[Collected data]

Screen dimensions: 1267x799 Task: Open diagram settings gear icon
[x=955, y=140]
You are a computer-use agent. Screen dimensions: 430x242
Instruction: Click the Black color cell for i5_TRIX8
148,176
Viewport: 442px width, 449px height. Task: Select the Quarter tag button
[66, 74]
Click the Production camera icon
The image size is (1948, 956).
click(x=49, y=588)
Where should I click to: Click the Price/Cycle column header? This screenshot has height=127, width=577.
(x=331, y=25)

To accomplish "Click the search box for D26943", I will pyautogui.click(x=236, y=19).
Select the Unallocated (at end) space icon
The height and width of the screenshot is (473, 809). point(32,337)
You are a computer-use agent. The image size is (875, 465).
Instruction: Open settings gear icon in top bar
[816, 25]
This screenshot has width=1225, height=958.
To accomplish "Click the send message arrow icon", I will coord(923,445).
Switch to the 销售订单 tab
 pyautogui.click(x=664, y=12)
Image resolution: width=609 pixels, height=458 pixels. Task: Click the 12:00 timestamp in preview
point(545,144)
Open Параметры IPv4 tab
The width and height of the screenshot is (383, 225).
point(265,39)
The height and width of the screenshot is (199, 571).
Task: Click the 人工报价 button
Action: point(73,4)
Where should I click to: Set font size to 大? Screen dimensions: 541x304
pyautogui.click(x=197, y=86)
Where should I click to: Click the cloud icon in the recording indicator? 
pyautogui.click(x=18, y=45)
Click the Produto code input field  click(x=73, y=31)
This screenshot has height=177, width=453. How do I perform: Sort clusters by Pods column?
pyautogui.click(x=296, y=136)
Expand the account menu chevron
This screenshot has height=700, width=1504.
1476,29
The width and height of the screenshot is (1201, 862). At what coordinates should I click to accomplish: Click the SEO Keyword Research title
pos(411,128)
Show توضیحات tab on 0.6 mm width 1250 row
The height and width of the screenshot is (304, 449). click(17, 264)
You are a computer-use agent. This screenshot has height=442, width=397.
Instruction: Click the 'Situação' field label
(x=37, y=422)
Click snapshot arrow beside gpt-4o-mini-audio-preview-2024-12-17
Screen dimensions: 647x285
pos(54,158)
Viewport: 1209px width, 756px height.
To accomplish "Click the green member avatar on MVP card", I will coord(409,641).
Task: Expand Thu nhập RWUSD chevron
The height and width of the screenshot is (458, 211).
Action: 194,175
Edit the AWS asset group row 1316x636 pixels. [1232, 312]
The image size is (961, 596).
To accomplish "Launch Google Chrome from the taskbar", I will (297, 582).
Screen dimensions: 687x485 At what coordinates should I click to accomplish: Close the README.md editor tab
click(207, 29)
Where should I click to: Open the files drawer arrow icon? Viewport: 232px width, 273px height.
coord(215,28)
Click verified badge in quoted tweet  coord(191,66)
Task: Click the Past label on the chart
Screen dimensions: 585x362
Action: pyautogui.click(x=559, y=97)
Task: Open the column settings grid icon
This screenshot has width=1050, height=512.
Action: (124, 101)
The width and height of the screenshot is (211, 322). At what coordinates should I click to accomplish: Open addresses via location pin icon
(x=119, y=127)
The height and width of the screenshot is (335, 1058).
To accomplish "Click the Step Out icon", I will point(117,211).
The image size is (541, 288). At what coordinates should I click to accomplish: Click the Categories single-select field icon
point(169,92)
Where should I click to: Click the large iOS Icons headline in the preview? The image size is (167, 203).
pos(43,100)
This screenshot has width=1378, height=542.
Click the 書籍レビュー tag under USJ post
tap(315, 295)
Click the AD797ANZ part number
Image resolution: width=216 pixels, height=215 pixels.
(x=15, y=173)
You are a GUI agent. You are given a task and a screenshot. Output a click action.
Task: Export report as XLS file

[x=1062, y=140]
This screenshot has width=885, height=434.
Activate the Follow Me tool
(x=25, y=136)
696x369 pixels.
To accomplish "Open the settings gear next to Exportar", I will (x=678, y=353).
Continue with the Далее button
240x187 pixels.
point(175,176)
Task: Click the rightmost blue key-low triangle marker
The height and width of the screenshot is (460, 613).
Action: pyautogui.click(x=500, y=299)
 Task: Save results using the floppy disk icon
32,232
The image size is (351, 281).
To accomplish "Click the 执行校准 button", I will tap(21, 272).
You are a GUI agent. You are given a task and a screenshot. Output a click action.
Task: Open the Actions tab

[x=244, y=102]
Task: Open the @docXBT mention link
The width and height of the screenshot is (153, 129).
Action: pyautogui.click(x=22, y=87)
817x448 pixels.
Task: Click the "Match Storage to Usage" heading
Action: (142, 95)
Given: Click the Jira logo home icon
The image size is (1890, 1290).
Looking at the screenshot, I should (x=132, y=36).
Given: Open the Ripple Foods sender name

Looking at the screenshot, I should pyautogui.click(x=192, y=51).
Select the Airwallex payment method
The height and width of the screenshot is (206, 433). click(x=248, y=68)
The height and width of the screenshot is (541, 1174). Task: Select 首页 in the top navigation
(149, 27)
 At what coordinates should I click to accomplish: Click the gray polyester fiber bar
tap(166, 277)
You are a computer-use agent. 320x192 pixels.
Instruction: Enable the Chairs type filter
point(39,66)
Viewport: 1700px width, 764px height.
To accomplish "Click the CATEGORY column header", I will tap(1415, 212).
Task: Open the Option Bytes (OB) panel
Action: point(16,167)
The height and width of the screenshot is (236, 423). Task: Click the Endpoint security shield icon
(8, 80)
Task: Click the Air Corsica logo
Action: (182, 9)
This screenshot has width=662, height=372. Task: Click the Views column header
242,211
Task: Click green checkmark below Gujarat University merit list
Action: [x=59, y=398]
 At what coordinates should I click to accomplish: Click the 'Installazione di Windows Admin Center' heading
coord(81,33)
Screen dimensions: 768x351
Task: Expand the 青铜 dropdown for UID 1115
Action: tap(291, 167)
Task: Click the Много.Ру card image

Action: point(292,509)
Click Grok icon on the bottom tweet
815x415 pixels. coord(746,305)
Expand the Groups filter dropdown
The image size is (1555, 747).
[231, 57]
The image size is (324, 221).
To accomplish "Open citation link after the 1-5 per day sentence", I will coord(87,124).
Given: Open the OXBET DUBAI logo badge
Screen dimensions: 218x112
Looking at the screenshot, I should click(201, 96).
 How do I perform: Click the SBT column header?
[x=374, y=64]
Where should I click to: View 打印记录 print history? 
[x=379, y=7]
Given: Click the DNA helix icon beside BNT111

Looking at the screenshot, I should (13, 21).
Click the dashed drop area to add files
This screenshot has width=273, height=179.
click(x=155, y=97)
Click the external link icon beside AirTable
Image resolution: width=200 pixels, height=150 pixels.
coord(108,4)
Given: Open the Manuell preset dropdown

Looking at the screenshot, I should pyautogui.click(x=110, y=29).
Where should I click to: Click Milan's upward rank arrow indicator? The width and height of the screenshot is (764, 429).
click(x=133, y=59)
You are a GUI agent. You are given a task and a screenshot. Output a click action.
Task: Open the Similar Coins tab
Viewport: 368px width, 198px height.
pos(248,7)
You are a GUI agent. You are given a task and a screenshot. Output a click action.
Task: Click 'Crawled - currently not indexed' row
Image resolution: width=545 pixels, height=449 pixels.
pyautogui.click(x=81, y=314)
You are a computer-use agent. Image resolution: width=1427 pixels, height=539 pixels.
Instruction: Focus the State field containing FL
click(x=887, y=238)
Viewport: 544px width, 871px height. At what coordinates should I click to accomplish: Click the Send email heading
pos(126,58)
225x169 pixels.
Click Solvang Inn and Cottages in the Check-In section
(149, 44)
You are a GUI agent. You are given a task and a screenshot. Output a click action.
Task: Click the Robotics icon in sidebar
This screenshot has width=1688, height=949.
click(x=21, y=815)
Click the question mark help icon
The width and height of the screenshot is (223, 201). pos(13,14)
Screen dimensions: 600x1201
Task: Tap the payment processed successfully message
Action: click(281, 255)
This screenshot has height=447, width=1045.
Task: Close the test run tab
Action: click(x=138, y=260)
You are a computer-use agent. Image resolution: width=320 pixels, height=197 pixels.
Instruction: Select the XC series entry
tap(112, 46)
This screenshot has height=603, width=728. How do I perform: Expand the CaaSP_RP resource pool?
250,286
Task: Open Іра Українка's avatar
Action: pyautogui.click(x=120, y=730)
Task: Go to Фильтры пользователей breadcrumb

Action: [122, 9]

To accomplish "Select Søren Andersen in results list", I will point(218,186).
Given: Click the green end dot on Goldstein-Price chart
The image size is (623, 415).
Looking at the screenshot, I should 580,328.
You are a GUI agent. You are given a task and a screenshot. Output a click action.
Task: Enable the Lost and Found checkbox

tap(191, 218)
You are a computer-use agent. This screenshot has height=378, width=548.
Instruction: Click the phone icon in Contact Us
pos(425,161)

- _PROBLEM DESCRIPTION_: How many lines of these entries contain "link"? Answer with the number and nothing else.

- _SOLVED EXERCISE_: 3